Ma “Palio e Nobiltà” non approfondisce soltanto il ruolo dei nobili che patrocinarono, finanziarono e diressero la festa senese del 2 luglio. Infatti, nella seconda parte del volume viene raccontato il ruolo del patriziato nell’organizzazione dei Palii alla tonda di mezz’agosto (ricorse) e dei Palii straordinari, l’impegno dei nobili benemeriti protettori nel promuovere e sostenere le ricorse e, soprattutto l’importanza del Circolo degli Uniti di Siena (il più antico club di gentleman del mondo) nella promozione di tanti Palii straordinari a cominciare dal 1659. Il popolo senese – come ha detto il relatore – metteva nel Palio la passione, ma gli aristocratici vi misero denaro, prestigio e impegno.
Al termine dell’esposizione, Alberto ha proiettato alcune belle slides che hanno consentito ai presenti di comprendere meglio la diversità dei drappelloni, da quelli di luglio a quelli delle cosiddette ricorse settecentesche e a quelli del periodo napoleonico.
Assai ammirato un bellissimo quadro del pittore Egidio De Monte raffigurante un Palio di Cetinale, opera conservata presso la Villa Chigi di Ariccia.
La serata si è conclusa tra i molti applausi dei tanti soci ed ospiti presenti.

Il 22 ottobre 2017 sarà inaugurata presso il Complesso Museale del Santa Maria della Scala una importante mostra su Ambrogio Lorenzetti, artista che pur considerato come uno dei più importanti dell’Europa trecentesca, è ancora poco conosciuto al pubblico per quel che concerne la sua grande produzione artistica.
Lorenzetti, infatti, è noto quasi esclusivamente per i suoi affreschi del Palazzo Pubblico di Siena, le allegorie e gli effetti del buono e del cattivo governo sulla città e il suo contado, manifesti cruciali dell’etica politica delle città-stato italiane nella tarda età comunale e in specie del governo senese dei Nove mentre risulta messo in ombra il resto delle sue produzioni pittoriche.

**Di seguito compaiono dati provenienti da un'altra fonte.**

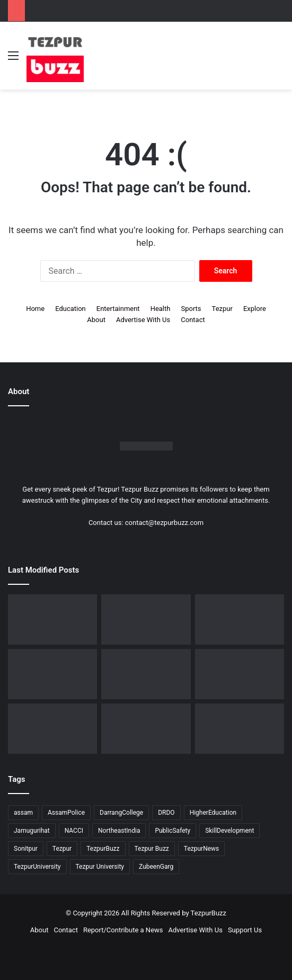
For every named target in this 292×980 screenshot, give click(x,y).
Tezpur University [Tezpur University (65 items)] (100, 867)
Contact (192, 319)
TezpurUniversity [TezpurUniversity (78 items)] (37, 867)
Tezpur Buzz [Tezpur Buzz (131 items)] (152, 849)
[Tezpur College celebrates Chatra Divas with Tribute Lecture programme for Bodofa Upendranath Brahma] (52, 674)
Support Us (245, 930)
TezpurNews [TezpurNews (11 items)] (201, 849)
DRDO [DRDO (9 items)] (166, 813)
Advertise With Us (143, 319)
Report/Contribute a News (123, 930)
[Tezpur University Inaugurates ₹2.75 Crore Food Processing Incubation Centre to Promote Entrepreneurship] (146, 728)
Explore (254, 308)
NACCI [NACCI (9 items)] (74, 831)
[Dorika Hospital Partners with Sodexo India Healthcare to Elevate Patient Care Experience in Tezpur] (146, 619)
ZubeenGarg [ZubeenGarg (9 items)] (156, 867)
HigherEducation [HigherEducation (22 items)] (213, 813)
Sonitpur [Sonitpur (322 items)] (25, 849)
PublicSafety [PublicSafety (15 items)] (172, 831)
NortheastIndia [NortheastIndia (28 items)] (119, 831)
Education (70, 308)
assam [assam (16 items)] (23, 813)
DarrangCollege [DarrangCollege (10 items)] (121, 813)
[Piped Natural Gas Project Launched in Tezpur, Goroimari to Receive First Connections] (52, 728)
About (96, 319)
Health (161, 308)
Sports (191, 308)
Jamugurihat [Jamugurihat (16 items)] (32, 831)
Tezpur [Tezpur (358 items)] (62, 849)
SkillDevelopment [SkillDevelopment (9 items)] (229, 831)
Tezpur (222, 308)
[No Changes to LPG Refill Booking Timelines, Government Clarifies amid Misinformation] (146, 674)
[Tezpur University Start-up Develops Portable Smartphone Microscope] (52, 619)
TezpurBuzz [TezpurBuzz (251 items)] (103, 849)
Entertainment (118, 308)
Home (35, 308)
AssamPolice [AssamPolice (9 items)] (66, 813)
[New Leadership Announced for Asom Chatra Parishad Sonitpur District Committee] (240, 674)
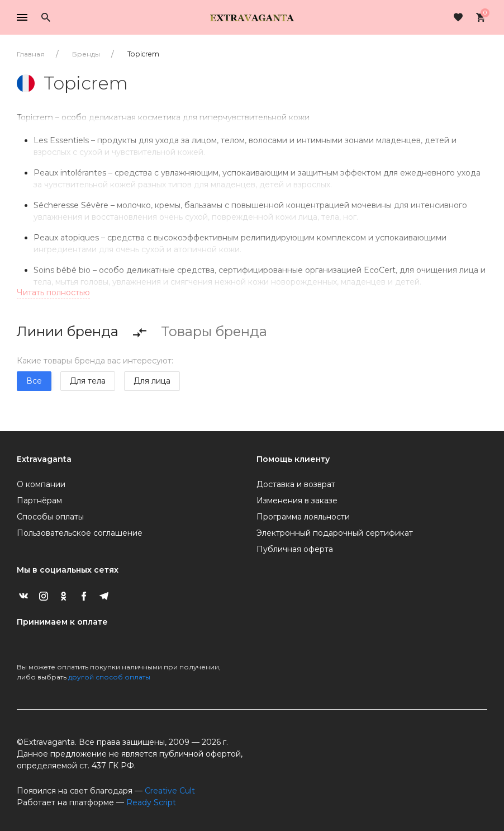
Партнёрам (39, 501)
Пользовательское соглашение (79, 533)
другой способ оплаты (109, 677)
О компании (41, 484)
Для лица (152, 381)
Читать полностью (53, 292)
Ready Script (151, 802)
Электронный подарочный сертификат (335, 533)
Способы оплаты (50, 517)
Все (34, 381)
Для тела (88, 381)
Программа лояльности (303, 517)
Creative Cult (170, 791)
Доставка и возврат (296, 484)
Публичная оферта (294, 549)
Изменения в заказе (297, 501)
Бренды (86, 54)
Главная (31, 54)
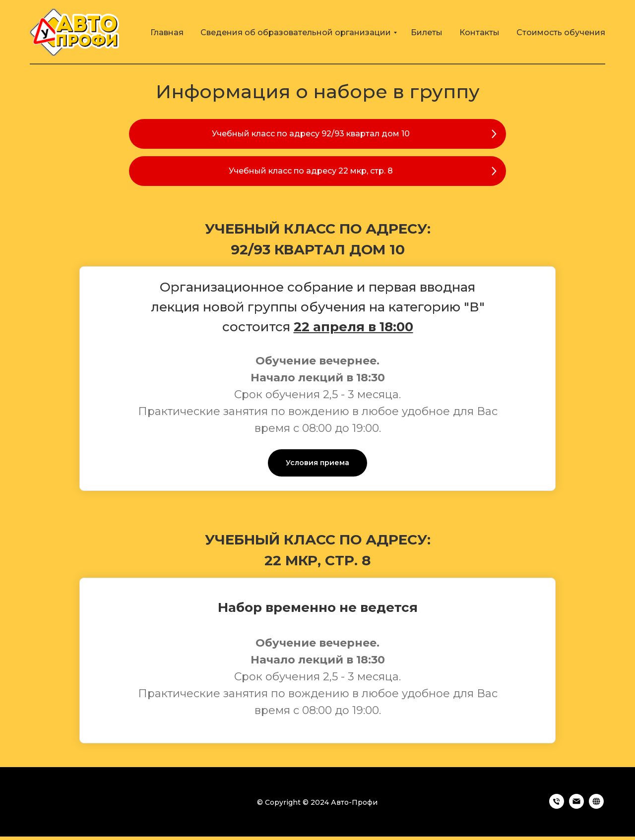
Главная (167, 32)
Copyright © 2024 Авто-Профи (321, 802)
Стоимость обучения (561, 32)
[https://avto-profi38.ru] (596, 806)
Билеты (427, 32)
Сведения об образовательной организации (296, 32)
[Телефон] (557, 806)
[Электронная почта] (576, 806)
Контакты (479, 32)
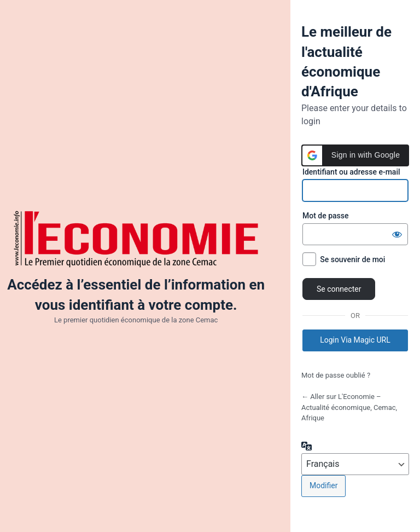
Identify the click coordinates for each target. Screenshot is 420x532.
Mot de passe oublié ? (336, 375)
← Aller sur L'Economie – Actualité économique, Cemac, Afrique (349, 407)
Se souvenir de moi (352, 259)
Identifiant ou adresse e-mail (351, 172)
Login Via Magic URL (355, 340)
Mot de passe (325, 216)
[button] (355, 155)
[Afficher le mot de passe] (397, 234)
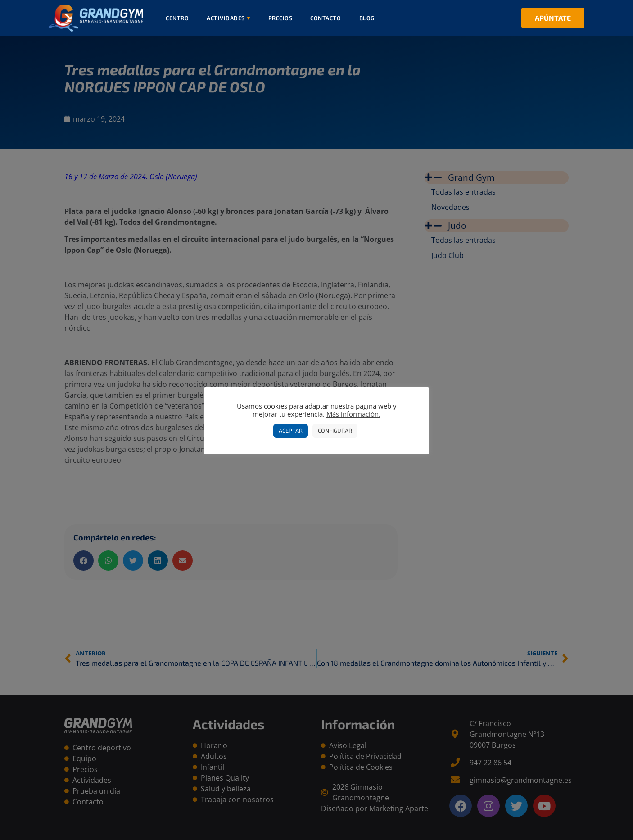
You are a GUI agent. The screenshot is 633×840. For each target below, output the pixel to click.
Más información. (353, 414)
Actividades (228, 18)
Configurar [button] (335, 431)
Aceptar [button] (290, 431)
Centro (177, 18)
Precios (280, 18)
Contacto (326, 18)
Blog (367, 18)
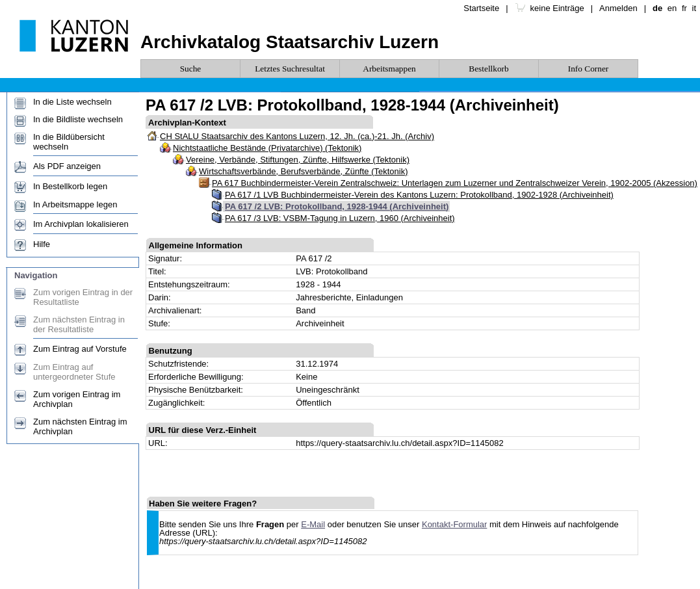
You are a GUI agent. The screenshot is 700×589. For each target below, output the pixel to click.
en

Dall’esigenza di apprezzare a tutto tondo un artista che ha innovato profondamente la pittura occidentale nasce una mostra in cui convergeranno opere provenienti dal Louvre, dal National Gallery, dalla Galleria degli Uffizi, dai Musei Vaticani, dallo Städel Museum di Francoforte, dalla Yale University Art Gallery con l’ambizione di ricostruire pressoché interamente la vicenda artistica di Ambrogio Lorenzetti.
Il nostro Club non poteva mancare ad un appuntamento culturale così importante e, in previsione della visita che avverrà nel prossimo mese di novembre, ha avuto due relatori d’eccezione alla partecipata riunione conviviale del 5 ottobre.
Il Dott. Stefano Di Bello, ‎Art Project Manager presso Opera Laboratori Fiorentini spa, ha illustrato ai numerosi presenti il “dietro le quinte” della mostra e quindi il complesso lavoro che richiede l’allestimento di un evento come quello che ci occupa, la logistica legata al trasferimento delle opere, i profili assicurativi delle stesse e l’attento studio legato a tali problematiche.
Il Dott. Daniele Pitteri, Direttore del Complesso Museale Santa Maria della Scala, ha poi tracciato un profilo del Lorenzetti, della sua innovativa pittura che ha profondamente influenzato molti artisti di epoche successive al XIV secolo senza mancare di rappresentare i profondi interventi che sono stati eseguiti nel museo per adeguarlo alle esigenze di sicurezza richiesti da una mostra di portata internazionale.
I relatori hanno infine risposto ad interessanti domande dei presenti accompagnandoci virtualmente alla prossima visita alla mostra.